Please continue the news item about lifting guidelines for pregnant workers from the point where it stops.

Text excerpt –
[Start of Attachment]

(HealthDay)—Provisional guidelines derived from lifting criteria established by the National Institute for Occupational Safety and Health (NIOSH) can be applied to pregnant women, according to research published in the August issue of the American Journal of Obstetrics & Gynecology.
Leslie A. MacDonald, Sc.D., from the National Institute for Occupational Safety and Health in Cincinnati, and colleagues reviewed the literature linking occupational lifting to maternal and fetal health to inform the application of the NIOSH lifting equation to pregnant workers.
Noting that existing lifting guidelines are incongruent, the authors present new recommended weight limits for women with uncomplicated pregnancies, which do not cover very high frequency lifting. The provisional guidelines recommend no lifting or lowering from the floor with hands below mid-shin, and account for the influence of abdominal depth on the minimum distance an object can be held in front of the body in pregnancy. The recommended weight limits in these guidelines are lower and more protective than guidelines from the American Medical Association, and are generally compatible with the NIOSH lifting recommendations for the U.S. workforce.

[End of Attachment]

Information provided –
[Start of Attachment]

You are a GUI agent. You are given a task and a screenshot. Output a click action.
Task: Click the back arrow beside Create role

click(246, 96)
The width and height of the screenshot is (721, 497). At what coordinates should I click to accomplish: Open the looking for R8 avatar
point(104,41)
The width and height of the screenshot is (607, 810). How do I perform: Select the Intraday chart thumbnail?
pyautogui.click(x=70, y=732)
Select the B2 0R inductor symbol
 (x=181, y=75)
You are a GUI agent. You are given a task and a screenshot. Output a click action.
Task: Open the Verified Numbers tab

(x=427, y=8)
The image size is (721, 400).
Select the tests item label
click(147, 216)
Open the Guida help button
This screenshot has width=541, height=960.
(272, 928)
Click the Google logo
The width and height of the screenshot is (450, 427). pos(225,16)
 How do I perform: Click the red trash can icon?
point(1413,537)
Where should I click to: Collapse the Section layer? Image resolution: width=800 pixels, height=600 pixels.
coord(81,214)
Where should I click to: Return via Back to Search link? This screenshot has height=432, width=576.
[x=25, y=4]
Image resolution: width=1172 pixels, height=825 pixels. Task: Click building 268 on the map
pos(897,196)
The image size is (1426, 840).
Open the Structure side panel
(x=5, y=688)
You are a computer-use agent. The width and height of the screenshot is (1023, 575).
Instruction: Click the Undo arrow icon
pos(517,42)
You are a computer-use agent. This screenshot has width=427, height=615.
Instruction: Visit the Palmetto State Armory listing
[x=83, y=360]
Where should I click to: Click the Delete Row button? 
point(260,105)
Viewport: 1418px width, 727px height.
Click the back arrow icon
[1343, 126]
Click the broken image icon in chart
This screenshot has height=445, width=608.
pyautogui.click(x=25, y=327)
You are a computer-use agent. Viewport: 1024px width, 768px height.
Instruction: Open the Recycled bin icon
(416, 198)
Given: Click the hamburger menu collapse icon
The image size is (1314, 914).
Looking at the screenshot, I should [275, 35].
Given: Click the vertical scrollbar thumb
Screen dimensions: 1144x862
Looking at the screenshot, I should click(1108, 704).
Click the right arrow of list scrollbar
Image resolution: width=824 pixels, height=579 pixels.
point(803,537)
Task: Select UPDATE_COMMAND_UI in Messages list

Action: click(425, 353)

[End of Attachment]

Solved problem –
"We encourage clinical researchers and professional organizations such as the American College of Obstetricians and Gynecologists and the American College of Occupational and Environmental Medicine to evaluate their application, to participate in and encourage more research on physical job demands and maternal-fetal health, and to suggest revisions to these provisional guidelines as new research findings become available," the authors write.